### Record set ###

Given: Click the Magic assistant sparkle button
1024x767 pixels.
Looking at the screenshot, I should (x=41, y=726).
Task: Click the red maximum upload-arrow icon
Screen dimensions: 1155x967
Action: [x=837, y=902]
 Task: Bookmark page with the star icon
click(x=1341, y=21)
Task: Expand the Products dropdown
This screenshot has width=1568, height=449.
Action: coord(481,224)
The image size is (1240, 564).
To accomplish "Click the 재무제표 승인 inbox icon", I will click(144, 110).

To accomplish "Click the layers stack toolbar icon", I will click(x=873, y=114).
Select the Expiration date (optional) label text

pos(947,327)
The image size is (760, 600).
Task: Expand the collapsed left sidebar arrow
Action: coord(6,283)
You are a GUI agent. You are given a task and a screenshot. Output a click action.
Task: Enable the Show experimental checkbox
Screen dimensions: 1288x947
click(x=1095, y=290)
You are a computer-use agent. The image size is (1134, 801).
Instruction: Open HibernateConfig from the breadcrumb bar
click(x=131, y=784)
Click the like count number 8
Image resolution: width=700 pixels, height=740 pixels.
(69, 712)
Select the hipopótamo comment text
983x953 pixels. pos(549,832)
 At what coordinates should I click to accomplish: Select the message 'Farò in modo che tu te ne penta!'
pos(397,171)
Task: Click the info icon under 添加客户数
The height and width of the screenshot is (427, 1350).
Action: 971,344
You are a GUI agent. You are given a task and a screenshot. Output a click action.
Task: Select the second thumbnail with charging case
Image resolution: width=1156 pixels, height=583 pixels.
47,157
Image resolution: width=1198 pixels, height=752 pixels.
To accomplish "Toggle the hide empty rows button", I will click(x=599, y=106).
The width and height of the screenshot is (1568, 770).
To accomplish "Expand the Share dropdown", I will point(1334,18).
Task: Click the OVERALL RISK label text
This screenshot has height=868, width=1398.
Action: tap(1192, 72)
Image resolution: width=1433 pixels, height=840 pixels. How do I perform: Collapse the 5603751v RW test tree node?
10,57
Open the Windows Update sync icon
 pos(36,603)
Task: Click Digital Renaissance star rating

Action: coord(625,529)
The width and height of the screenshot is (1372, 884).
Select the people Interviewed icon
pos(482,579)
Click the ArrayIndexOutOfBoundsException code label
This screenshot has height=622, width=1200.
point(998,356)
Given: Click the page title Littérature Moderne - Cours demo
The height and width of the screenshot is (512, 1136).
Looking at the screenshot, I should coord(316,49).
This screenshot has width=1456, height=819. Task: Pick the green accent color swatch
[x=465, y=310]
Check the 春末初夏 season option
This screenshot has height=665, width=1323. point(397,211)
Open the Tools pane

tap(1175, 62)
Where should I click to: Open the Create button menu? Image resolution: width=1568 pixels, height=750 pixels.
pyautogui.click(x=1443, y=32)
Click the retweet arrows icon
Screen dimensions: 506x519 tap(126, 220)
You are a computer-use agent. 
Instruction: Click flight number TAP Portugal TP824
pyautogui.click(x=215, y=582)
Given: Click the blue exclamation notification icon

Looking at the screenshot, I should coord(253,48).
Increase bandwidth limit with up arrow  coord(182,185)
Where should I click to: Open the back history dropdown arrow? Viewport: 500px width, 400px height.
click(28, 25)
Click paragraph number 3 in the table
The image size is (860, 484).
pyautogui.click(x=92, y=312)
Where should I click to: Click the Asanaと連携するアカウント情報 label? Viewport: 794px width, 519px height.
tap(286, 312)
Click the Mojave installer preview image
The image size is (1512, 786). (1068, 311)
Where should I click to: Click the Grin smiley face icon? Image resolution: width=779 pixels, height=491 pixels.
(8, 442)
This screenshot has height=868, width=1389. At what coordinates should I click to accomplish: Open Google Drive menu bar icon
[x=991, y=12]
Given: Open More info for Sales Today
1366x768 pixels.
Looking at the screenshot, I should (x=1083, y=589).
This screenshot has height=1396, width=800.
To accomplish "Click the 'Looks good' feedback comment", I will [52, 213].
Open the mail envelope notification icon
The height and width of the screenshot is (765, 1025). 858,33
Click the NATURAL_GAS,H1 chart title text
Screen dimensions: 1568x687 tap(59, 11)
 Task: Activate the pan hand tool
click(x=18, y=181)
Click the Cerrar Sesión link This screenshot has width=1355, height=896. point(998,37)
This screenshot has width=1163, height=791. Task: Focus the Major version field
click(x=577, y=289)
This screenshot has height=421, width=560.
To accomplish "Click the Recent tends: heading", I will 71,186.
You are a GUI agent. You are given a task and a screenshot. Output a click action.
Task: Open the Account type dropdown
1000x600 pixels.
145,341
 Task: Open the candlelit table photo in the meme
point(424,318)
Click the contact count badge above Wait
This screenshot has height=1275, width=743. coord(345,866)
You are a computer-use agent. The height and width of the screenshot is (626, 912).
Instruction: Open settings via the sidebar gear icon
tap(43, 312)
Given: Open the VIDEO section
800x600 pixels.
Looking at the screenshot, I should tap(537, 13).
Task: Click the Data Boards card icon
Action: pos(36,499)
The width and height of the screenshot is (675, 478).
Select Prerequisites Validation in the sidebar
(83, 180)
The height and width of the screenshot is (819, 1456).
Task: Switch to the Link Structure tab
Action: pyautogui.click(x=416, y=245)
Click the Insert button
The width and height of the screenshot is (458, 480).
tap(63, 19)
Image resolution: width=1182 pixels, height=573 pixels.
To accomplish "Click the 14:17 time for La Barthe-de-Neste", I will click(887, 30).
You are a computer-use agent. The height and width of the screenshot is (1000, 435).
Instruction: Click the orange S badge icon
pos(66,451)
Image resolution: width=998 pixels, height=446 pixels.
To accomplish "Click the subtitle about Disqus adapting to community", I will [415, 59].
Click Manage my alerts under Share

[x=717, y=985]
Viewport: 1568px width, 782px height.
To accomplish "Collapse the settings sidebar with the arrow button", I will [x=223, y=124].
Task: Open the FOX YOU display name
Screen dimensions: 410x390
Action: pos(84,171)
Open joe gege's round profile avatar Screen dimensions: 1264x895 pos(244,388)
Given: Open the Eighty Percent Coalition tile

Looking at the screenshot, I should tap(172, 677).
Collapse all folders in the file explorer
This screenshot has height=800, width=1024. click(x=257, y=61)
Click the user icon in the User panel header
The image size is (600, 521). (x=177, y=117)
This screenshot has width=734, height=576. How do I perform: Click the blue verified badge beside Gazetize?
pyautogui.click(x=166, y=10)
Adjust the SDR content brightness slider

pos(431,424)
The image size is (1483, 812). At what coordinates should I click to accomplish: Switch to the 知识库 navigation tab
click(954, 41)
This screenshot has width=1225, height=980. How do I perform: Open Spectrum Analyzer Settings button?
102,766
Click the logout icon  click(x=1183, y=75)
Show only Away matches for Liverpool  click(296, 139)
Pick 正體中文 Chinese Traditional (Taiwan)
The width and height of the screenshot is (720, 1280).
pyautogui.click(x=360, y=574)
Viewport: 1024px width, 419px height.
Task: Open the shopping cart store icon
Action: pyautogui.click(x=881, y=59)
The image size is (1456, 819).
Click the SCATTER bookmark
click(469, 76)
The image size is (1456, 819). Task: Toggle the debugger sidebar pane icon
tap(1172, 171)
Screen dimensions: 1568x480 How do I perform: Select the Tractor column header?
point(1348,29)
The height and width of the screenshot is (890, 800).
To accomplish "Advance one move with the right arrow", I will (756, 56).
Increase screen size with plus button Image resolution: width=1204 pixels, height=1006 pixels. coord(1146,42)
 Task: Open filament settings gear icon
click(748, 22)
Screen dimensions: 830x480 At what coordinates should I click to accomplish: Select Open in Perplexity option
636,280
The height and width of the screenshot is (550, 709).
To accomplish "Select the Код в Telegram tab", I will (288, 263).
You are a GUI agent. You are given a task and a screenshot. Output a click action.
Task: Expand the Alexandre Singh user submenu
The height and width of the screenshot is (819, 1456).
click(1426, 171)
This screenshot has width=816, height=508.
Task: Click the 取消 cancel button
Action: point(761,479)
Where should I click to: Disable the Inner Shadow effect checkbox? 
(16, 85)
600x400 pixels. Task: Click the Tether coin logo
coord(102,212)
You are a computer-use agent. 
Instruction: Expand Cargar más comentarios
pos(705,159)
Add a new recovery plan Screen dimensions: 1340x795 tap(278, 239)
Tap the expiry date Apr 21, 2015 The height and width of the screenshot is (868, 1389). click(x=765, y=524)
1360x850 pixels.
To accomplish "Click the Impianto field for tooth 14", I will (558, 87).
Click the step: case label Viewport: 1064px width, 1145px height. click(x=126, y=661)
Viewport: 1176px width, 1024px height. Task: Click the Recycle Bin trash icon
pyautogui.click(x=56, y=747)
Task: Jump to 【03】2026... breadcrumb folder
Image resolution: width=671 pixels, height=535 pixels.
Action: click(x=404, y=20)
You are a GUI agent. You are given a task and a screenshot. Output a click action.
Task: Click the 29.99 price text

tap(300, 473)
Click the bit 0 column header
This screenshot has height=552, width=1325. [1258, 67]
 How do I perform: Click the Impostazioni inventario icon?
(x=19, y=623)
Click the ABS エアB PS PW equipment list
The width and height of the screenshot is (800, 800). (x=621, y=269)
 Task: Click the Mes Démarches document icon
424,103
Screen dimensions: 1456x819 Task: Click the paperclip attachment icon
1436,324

###

**Short task**
Reproduce the lines from the one containing "Image resolution: width=1198" to the one containing "I will point(1334,18).", both included, without changing anything.

**Worked solution**
Image resolution: width=1198 pixels, height=752 pixels.
To accomplish "Toggle the hide empty rows button", I will click(x=599, y=106).
The width and height of the screenshot is (1568, 770).
To accomplish "Expand the Share dropdown", I will point(1334,18).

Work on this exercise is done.